↓↓↓
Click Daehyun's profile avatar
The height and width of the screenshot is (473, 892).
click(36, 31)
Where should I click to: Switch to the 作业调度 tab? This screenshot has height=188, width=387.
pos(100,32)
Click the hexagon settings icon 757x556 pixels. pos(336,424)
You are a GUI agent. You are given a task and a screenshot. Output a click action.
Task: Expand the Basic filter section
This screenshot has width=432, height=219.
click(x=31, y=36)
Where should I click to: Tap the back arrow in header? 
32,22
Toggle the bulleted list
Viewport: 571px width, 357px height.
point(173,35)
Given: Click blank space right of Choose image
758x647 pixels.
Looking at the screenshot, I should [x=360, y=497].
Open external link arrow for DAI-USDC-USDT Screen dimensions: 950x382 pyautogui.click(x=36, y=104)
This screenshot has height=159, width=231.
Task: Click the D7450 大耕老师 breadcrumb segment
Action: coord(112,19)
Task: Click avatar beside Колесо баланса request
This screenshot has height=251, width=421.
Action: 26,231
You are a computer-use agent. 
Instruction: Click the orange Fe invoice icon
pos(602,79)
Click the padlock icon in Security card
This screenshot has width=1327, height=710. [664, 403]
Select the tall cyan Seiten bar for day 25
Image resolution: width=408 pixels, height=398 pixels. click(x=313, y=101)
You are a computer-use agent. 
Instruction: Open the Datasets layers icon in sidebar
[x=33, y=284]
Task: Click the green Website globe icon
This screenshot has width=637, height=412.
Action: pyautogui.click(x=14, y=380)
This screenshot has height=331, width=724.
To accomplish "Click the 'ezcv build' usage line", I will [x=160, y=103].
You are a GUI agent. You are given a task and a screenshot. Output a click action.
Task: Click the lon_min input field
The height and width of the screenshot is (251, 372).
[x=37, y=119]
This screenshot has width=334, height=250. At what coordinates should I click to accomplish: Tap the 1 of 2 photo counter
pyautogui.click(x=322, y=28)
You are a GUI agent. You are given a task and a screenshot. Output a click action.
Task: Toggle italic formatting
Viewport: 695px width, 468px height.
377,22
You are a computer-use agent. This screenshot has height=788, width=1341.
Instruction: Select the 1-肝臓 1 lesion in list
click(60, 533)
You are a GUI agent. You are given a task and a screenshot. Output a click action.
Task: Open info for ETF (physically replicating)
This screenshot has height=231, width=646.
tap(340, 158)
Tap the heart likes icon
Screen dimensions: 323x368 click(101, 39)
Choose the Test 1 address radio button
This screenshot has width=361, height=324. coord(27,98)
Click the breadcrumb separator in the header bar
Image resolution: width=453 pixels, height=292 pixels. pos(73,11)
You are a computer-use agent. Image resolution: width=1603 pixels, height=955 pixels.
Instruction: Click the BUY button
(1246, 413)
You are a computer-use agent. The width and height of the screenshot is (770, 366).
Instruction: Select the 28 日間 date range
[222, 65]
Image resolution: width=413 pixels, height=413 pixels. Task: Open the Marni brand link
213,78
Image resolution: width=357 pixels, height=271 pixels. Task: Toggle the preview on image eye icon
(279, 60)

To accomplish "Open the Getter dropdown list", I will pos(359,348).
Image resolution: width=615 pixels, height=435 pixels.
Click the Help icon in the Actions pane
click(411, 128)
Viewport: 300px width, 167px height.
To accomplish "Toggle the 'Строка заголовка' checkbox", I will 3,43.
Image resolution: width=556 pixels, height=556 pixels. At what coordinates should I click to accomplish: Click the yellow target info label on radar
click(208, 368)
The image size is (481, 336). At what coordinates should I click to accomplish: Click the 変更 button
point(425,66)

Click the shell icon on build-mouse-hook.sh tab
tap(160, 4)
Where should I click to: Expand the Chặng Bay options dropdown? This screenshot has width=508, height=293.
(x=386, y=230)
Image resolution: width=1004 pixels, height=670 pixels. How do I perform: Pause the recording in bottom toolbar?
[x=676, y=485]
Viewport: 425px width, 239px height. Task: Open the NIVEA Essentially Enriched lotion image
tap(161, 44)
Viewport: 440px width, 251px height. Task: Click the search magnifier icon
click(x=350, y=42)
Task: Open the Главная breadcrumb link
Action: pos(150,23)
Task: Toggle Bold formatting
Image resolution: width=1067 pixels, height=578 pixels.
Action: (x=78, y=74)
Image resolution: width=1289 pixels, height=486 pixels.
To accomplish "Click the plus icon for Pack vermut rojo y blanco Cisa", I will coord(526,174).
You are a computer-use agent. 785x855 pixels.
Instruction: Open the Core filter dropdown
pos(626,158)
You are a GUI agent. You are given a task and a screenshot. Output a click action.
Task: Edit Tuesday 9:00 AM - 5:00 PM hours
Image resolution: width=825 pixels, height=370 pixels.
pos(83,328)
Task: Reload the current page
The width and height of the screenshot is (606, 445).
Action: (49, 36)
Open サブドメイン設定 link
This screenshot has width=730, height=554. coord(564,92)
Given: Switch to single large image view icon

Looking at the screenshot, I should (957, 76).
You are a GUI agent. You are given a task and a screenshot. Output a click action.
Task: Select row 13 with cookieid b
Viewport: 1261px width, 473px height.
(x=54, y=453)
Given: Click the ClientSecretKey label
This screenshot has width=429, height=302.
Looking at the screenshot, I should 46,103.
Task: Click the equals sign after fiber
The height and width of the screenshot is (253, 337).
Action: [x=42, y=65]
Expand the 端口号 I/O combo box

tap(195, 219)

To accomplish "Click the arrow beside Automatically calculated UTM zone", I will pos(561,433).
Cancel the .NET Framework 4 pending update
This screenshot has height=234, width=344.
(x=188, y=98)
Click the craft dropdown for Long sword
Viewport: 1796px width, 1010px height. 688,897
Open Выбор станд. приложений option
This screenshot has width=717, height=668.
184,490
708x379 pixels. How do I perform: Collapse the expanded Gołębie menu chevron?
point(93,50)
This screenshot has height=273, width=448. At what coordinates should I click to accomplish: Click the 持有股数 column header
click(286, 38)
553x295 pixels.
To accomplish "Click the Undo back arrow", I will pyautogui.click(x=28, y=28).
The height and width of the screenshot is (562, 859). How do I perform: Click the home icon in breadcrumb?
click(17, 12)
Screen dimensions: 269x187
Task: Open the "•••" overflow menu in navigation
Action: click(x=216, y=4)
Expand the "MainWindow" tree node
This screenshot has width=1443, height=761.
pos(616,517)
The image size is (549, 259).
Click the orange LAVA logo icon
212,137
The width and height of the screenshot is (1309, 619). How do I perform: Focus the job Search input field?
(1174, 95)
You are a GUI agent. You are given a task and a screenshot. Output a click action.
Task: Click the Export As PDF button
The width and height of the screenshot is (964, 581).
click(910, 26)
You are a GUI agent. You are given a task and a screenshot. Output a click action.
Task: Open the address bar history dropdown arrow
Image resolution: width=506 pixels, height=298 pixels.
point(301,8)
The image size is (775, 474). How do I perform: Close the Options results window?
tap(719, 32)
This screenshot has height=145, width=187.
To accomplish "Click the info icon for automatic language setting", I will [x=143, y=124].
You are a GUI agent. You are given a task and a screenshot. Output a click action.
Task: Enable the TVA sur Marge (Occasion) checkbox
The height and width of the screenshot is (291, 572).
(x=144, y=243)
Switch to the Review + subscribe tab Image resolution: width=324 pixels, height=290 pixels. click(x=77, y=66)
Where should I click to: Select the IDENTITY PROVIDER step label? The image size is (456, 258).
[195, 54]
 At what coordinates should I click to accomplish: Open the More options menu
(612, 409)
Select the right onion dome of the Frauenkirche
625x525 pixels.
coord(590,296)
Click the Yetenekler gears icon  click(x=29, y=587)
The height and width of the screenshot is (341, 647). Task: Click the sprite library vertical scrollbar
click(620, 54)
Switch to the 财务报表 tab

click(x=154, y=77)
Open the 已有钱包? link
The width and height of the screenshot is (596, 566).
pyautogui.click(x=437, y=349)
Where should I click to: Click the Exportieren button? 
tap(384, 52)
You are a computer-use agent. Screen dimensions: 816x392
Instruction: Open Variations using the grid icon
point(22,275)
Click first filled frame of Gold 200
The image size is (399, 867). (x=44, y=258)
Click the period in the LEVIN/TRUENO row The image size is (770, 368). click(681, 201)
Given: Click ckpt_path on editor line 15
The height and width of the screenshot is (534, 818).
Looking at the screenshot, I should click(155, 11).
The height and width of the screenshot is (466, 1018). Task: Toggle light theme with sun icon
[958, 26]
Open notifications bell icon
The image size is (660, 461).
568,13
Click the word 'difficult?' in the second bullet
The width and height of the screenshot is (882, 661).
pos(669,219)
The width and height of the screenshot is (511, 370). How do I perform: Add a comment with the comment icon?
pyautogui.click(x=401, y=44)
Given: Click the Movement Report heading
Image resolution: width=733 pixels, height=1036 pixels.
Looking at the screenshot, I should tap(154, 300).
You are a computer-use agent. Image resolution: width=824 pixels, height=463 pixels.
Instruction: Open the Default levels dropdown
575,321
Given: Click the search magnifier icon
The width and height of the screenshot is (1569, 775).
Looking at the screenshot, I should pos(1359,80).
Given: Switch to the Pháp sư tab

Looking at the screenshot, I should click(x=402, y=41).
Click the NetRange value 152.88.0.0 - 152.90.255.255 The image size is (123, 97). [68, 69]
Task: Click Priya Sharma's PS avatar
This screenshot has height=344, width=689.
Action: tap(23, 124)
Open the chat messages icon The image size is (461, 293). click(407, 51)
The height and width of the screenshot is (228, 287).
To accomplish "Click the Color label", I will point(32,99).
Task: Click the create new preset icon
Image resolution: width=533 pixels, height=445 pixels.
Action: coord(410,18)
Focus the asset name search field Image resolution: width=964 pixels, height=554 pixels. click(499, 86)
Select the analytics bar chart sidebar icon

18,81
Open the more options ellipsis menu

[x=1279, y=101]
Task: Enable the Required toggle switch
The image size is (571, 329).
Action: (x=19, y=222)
↑↑↑
Each line in the listing above from the one containing "Click first filled frame of Gold 200" through the one containing "Focus the asset" should be repeated exactly, and no other line.

• Answer to this task
Click first filled frame of Gold 200
The image size is (399, 867). (x=44, y=258)
Click the period in the LEVIN/TRUENO row The image size is (770, 368). click(681, 201)
Given: Click ckpt_path on editor line 15
The height and width of the screenshot is (534, 818).
Looking at the screenshot, I should click(155, 11).
The height and width of the screenshot is (466, 1018). Task: Toggle light theme with sun icon
[958, 26]
Open notifications bell icon
The image size is (660, 461).
568,13
Click the word 'difficult?' in the second bullet
The width and height of the screenshot is (882, 661).
pos(669,219)
The width and height of the screenshot is (511, 370). How do I perform: Add a comment with the comment icon?
pyautogui.click(x=401, y=44)
Given: Click the Movement Report heading
Image resolution: width=733 pixels, height=1036 pixels.
Looking at the screenshot, I should tap(154, 300).
You are a computer-use agent. Image resolution: width=824 pixels, height=463 pixels.
Instruction: Open the Default levels dropdown
575,321
Given: Click the search magnifier icon
The width and height of the screenshot is (1569, 775).
Looking at the screenshot, I should pos(1359,80).
Given: Switch to the Pháp sư tab

Looking at the screenshot, I should click(x=402, y=41).
Click the NetRange value 152.88.0.0 - 152.90.255.255 The image size is (123, 97). [68, 69]
Task: Click Priya Sharma's PS avatar
This screenshot has height=344, width=689.
Action: tap(23, 124)
Open the chat messages icon The image size is (461, 293). click(407, 51)
The height and width of the screenshot is (228, 287).
To accomplish "Click the Color label", I will point(32,99).
Task: Click the create new preset icon
Image resolution: width=533 pixels, height=445 pixels.
Action: coord(410,18)
Focus the asset name search field Image resolution: width=964 pixels, height=554 pixels. click(499, 86)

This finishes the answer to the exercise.